Postby Harry Dalek » Tue Feb 07, 2017 5:58 pm

Klaas Robers wrote:Yes, this looks interesting. But it would look as if you had a oscilloscope tube with a white phosphor that you could make RGB. This is not true, because white phosphor is not white phosphor, but a mixture of blue and yellow. These two colours together give an impression of white, but there is almost no red in it and almost no green. So an R-G-B colour wheel will give a very poor colour rendering, especially in red and green. People will alway show yellowish faces and skins.

Besides that the colour repetition frequency of about 4 Hz is far too low to give your eye a mixture impression of red, green and blue. The already enoying flicker of 12.5 Hz will be 3 times as enoying.
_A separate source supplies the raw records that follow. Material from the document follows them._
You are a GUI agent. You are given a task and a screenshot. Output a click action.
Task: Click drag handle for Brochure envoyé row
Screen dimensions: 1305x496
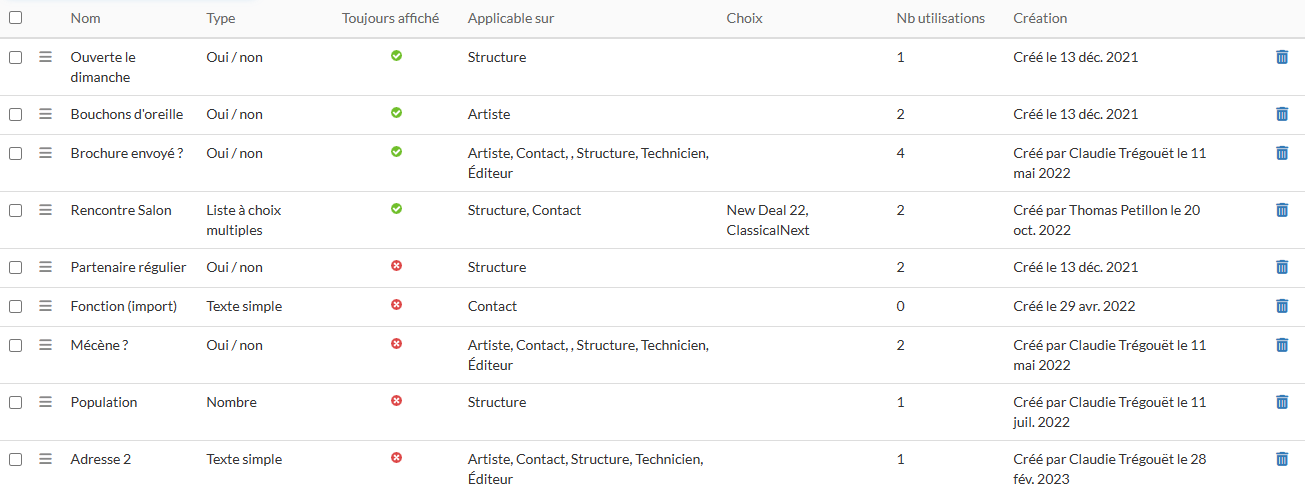45,153
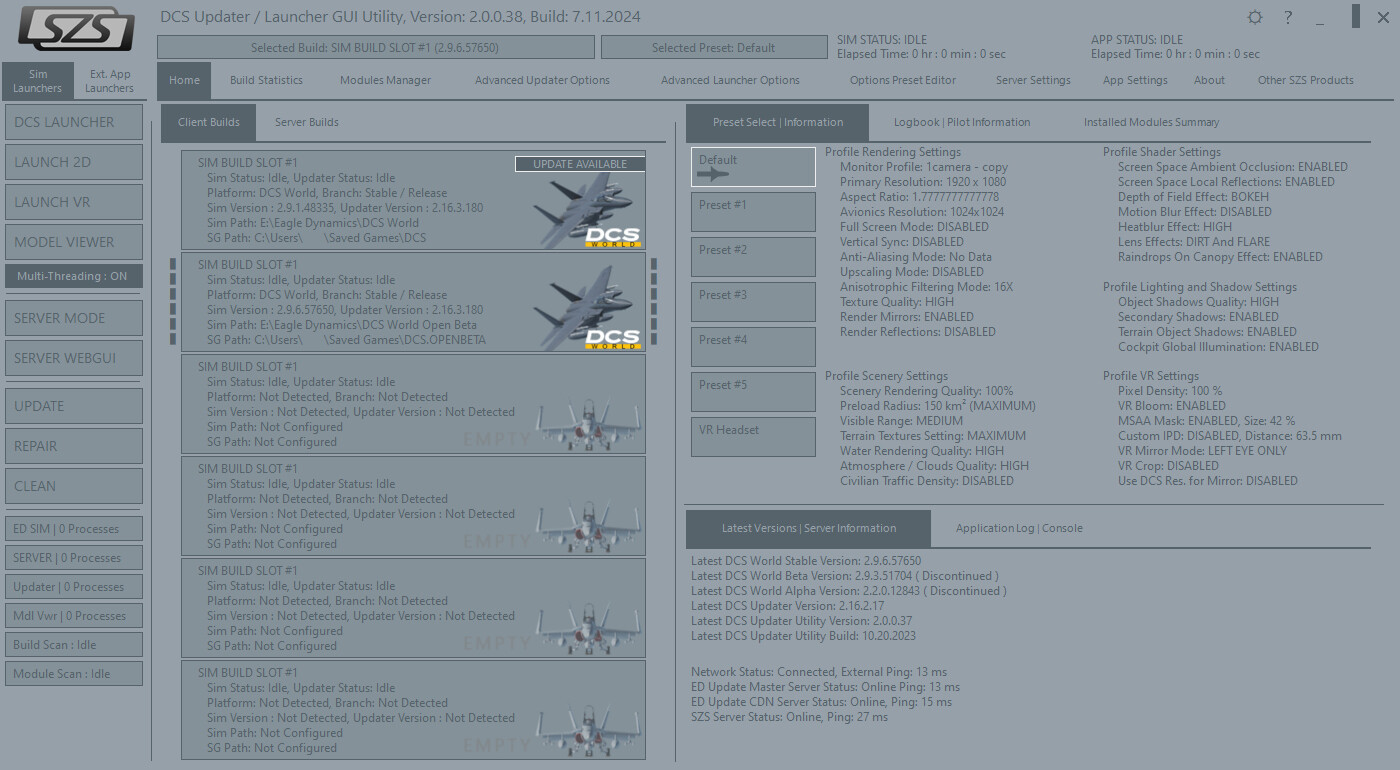Open settings via the gear icon

point(1255,18)
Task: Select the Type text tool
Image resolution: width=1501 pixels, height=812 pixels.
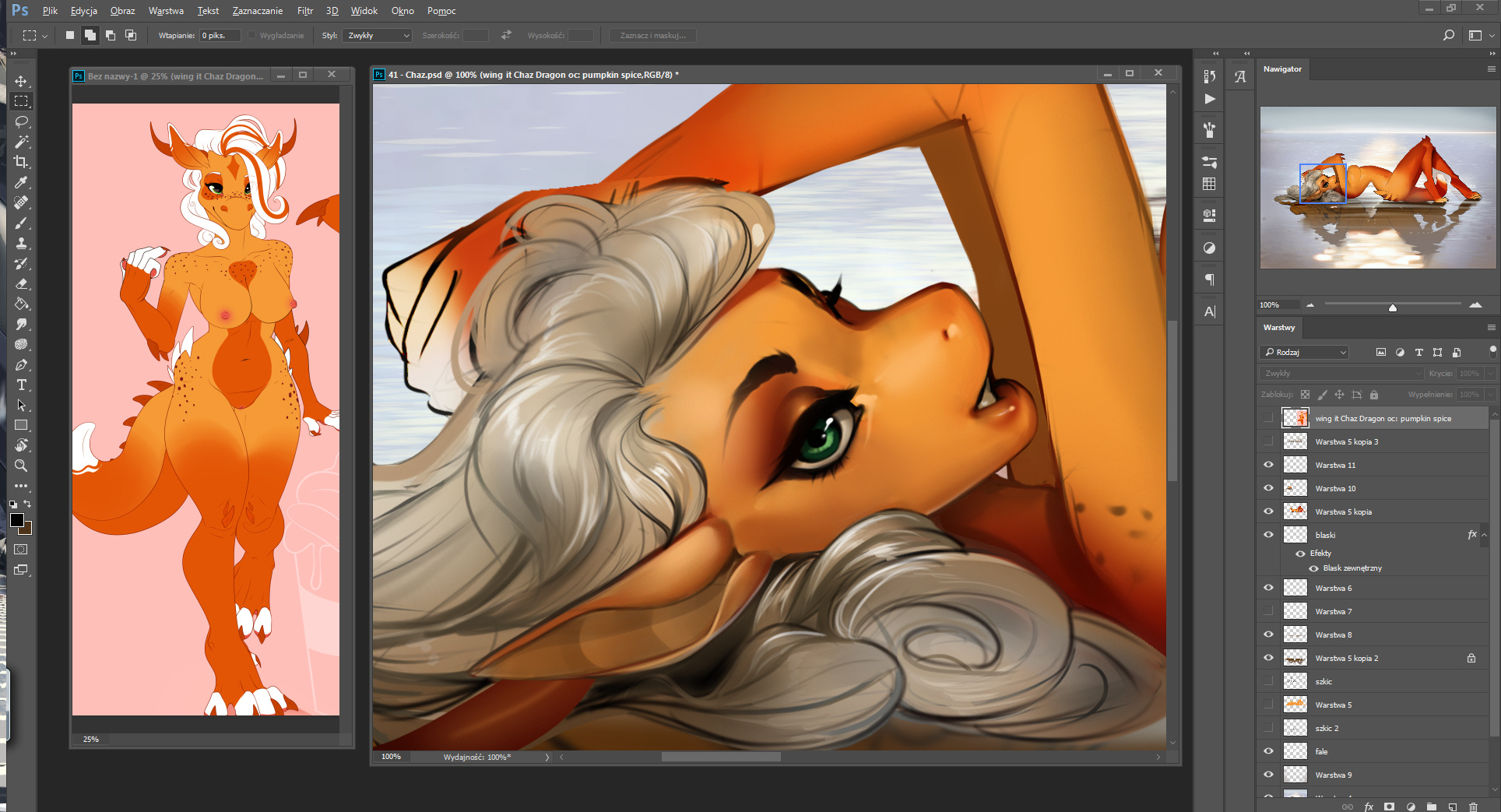Action: (21, 385)
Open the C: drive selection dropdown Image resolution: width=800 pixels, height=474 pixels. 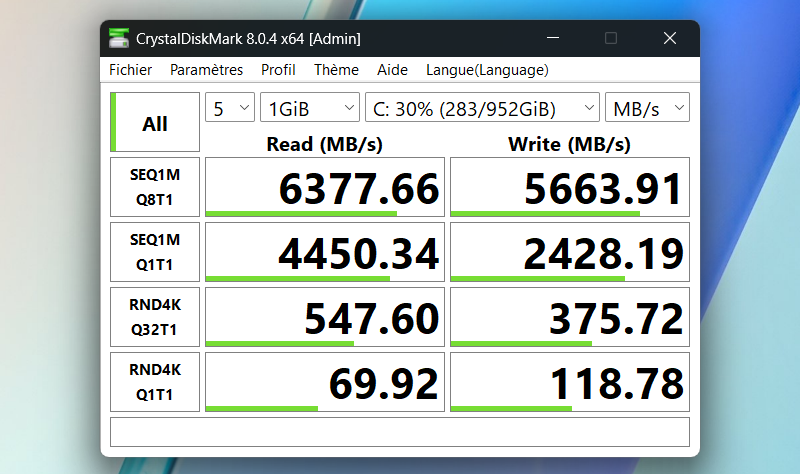point(482,108)
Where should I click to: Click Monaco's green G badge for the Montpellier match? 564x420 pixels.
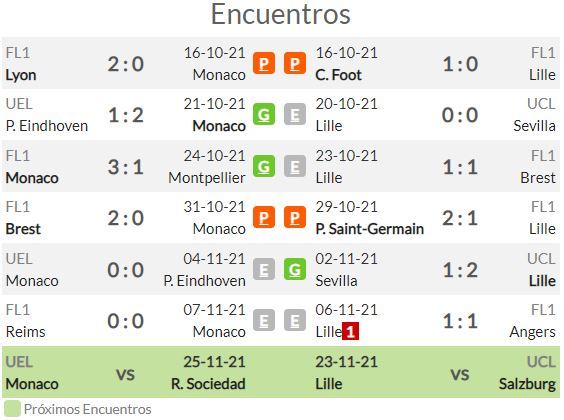264,166
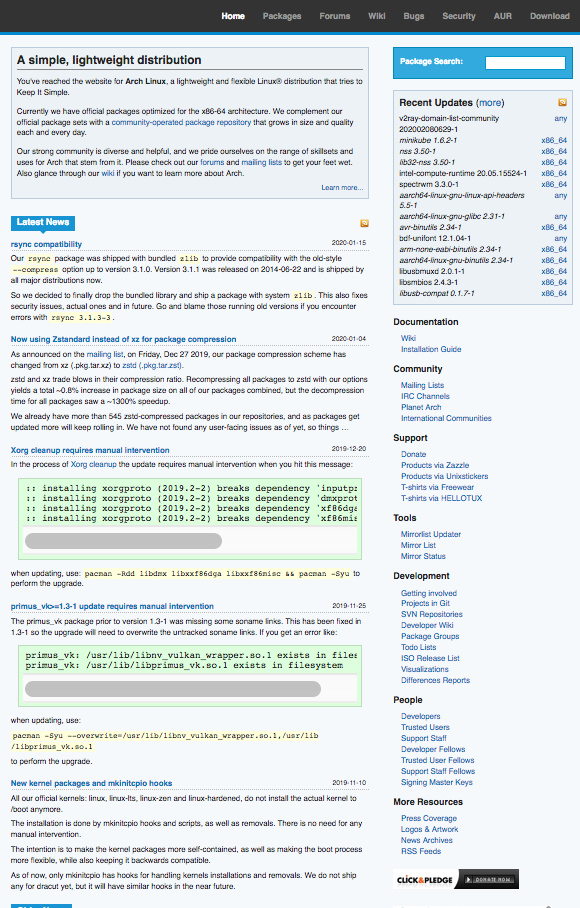Open the 'rsync compatibility' news article
Image resolution: width=580 pixels, height=908 pixels.
click(46, 244)
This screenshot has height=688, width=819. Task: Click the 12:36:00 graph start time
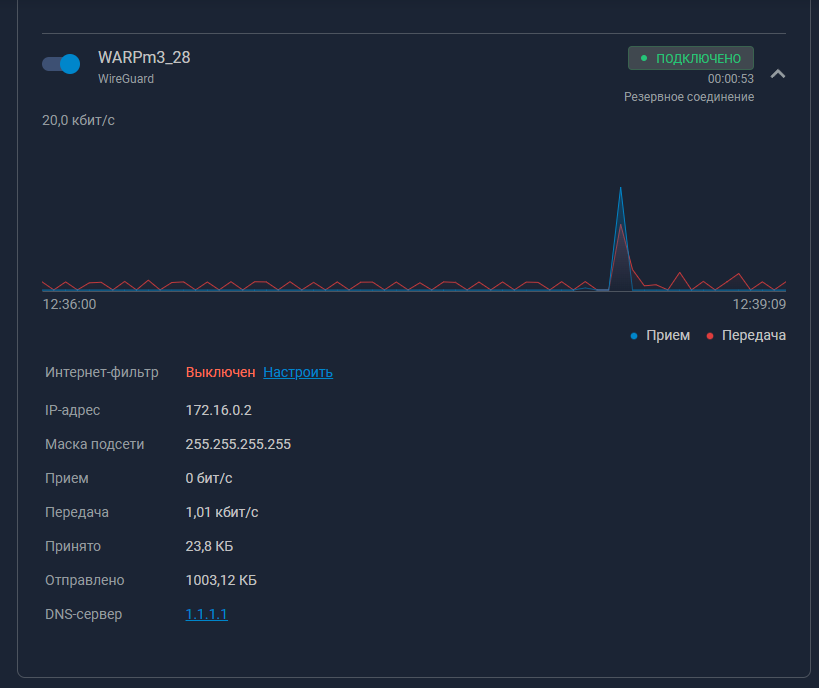69,304
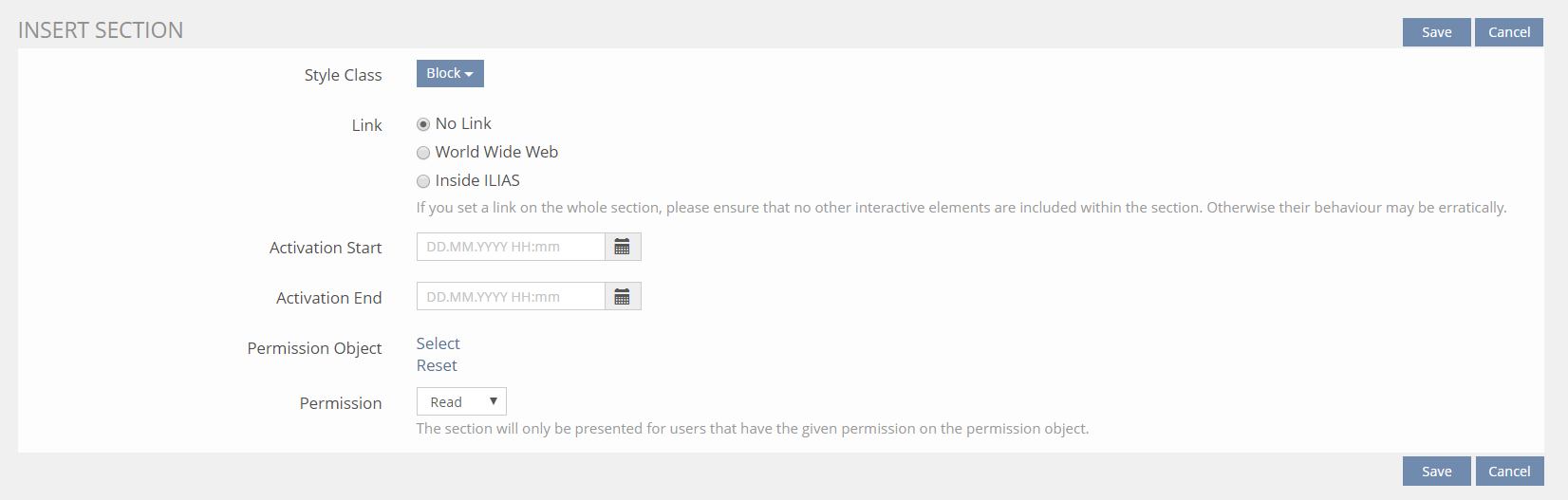Click Select for the permission object
This screenshot has height=500, width=1568.
click(x=438, y=343)
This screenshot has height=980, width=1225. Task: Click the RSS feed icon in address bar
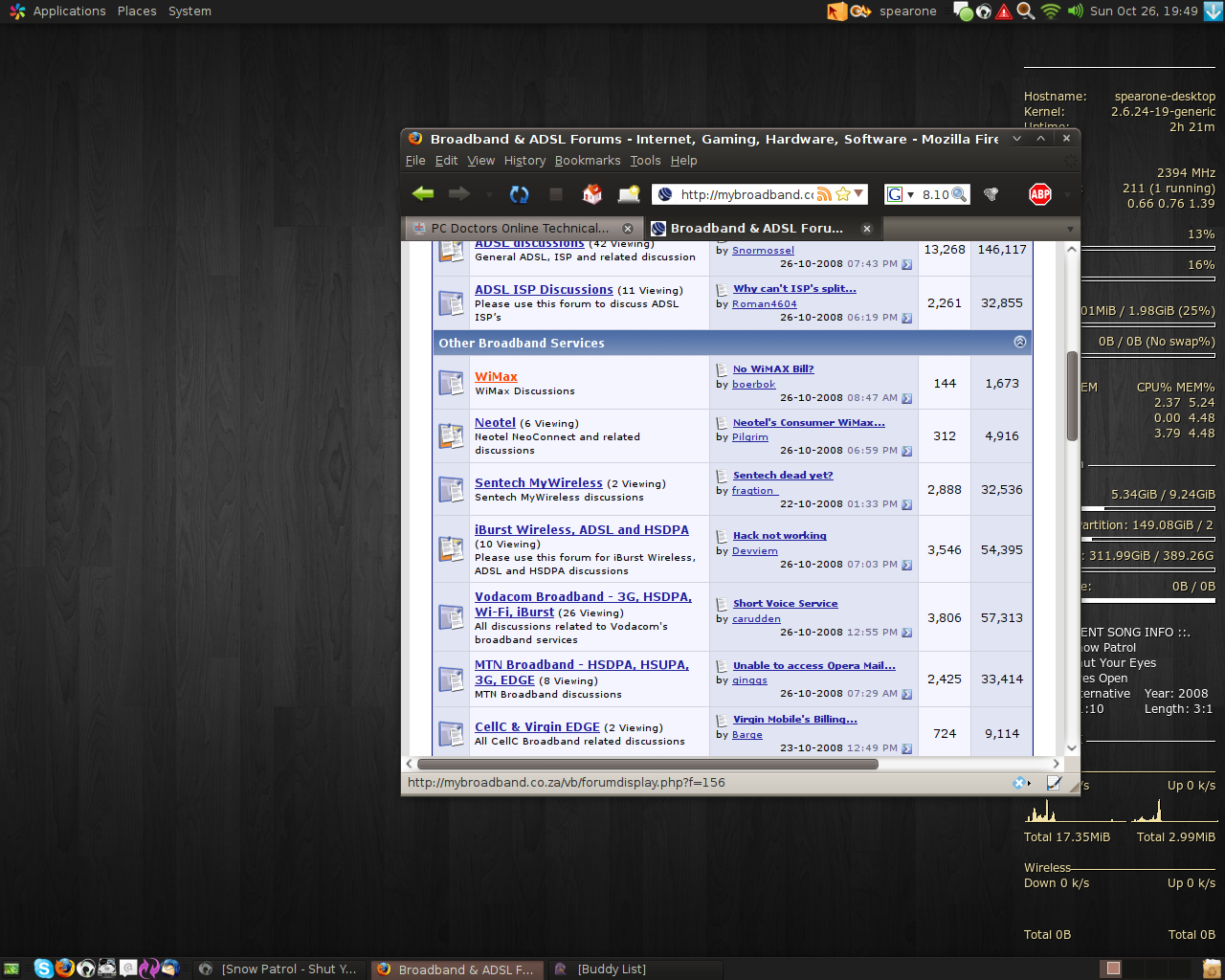tap(824, 194)
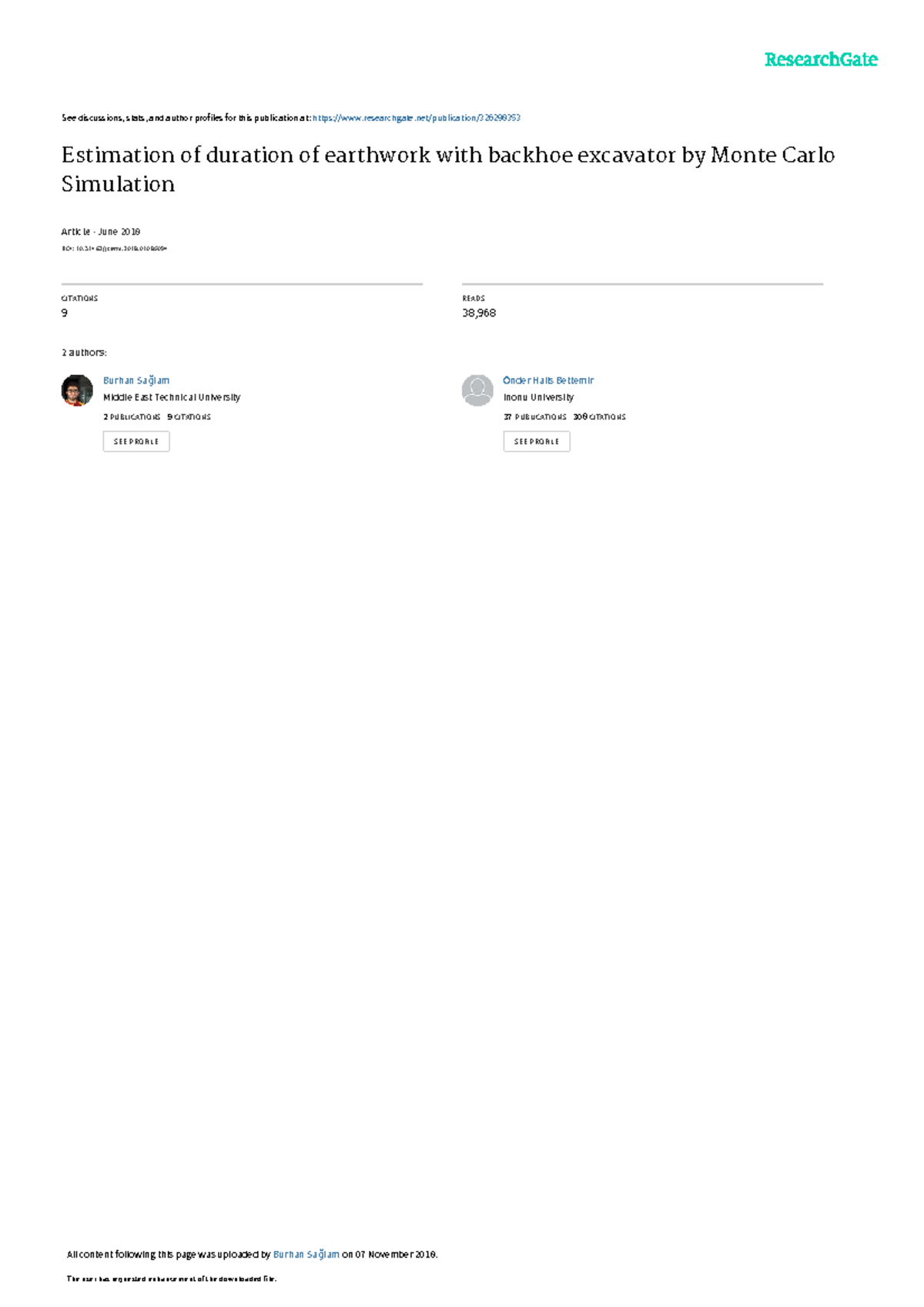Click the Burhan Sağlam author name link

[136, 380]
So Klaas the flicker would be similar to this ...these were used a on web site to show CBS colour but i converted them to anigif...as with splitting the colours on your Avatar ..the flicker is pretty pronounced but for demonstrating its interesting and it think it would be fun to try .

Troy's pretty good at all this ,i think he would try just for the experiment .

Perhaps going non standard might improve the flicker .

So all white phosphor Crts a mix of blue and yellow ? as the Colour again seemed to work using a b/w tvs at the time for the CBS 50's system .

To test what ever crt what light colour it gives sending the light from the crt display via a prism show what colours it could work at ..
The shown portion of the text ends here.